Archie Dickens studied textile design and went into fashion after a master’s degree at the Royal College of Art. His knits come out of a workshop at Anjos 70, in Lisbon and the process goes a long way: “Sometimes I get carried away just fiddling about on the machine!” The collection SAPAL is inspired foremost “by the plants I have accumulated around me, but also by the transition zone between the sea and the forest — the fluidity of change and the crispness of new growth. I wanted to create a small wardrobe for summer that could be worn on the beach or at the dining table”. It is a mixed collection comprised of beachwear and conceptual dresses, but also three men’s looks to “approach the more feminine side”. His love of knitting came from his mum: “She is a knitter and a weaver and spins her own yarn out of the wool from the sheep in our field at home in Devon, England — so this appreciation of the handmade and a uniquely personal design process began at an early age!”

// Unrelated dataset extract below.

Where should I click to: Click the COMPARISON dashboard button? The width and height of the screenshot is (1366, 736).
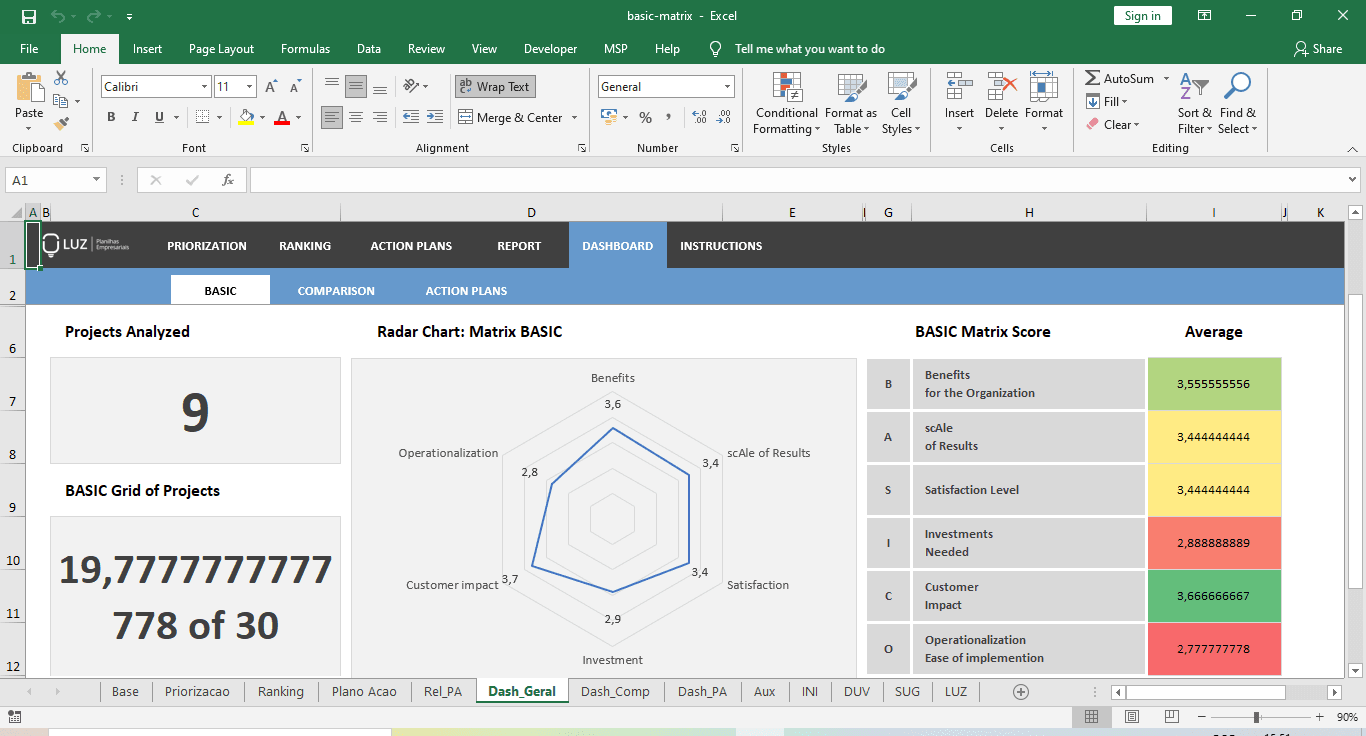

Artur Dias was at ease with his minimalist and fluid Opiar, since fashion design was a complement to his know-how as a performer: “So, besides being able to live the stage, I can create for the stage”, he tells us. He decided on a “flatter and easier to read” collection, because he wanted the public to interact with the pieces, but could analyse more deeply the theme and the motto of this collection, the letter: “To go from letters and phrases to bodies and clothes in a contemporary dance work. This letter is written from the future to the past, from light to darkness, from resilience to agony”, always concerned with “the detail, grandeur and rigour”, Artur returns to his dance origins in a collection that is “intimate and natural, as if it were about breathing”, and this proximity between designer and viewer couldn’t be happier, “through the direct exchange of ideas and emotions.”

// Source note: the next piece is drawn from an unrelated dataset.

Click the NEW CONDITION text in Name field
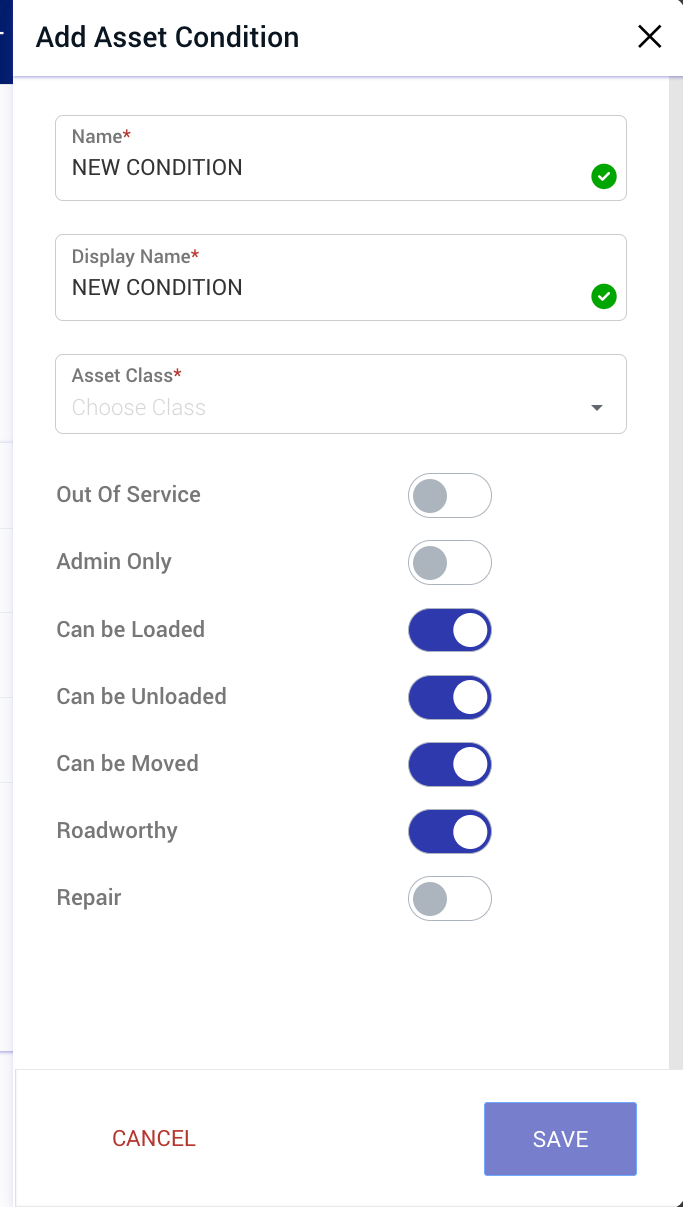[x=156, y=167]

Cristina Real studied at Modatex and, like Artur, showed her work at Sangue Novo. But she prefers this format to a simple runway show: “The audience interacts with the pieces and have a different perception of them, being able to better understand the fabrics, the details, etc.” The Chapter Eleven collection is, in her words, “the transmission of memories from an old family photo. Like a movie from the past with the emergence of a present future, the need to continue — the sequel.” Distinct decades are exalted acknowledging the nostalgia of a lost childhood, but ones also feel “an ode to technology — arcade, computers, cassettes, radio, TV, and the television universe (advertising, cartoons, telesales, marathon and no signal) — futurism, pop culture, the extravagance, ex- aggeration, volume and colourism of the 80’s. (…) a fantasy where everything is turned upside down and nothing is clear.”
Federico Protto was in the last room, a dramatic collection were it not inspired on ‘Antigone’ part of Antigone, by Sophocles. He graduated from the University of Applied Arts in Vienna, where Hussein Chalayan and Bernhard Willhelm were his teachers. He lives and works between Budapest and Vienna, and his work combines fashion, costumes and styling with art, musical performance and theory. This is “one of the most analyzed and interpreted Greek tragedies. Now, the protagonist is spent. Antigone doesn’t want to be a material, but a role model.” So Federico designs a collection of costumes “created for an interdisciplinary event that involves performance, dance, video, music and theatre”, which was performed at the Schwere Reiter theatre in Munich, and at ModaLisboa it is presented as a site-specific installation.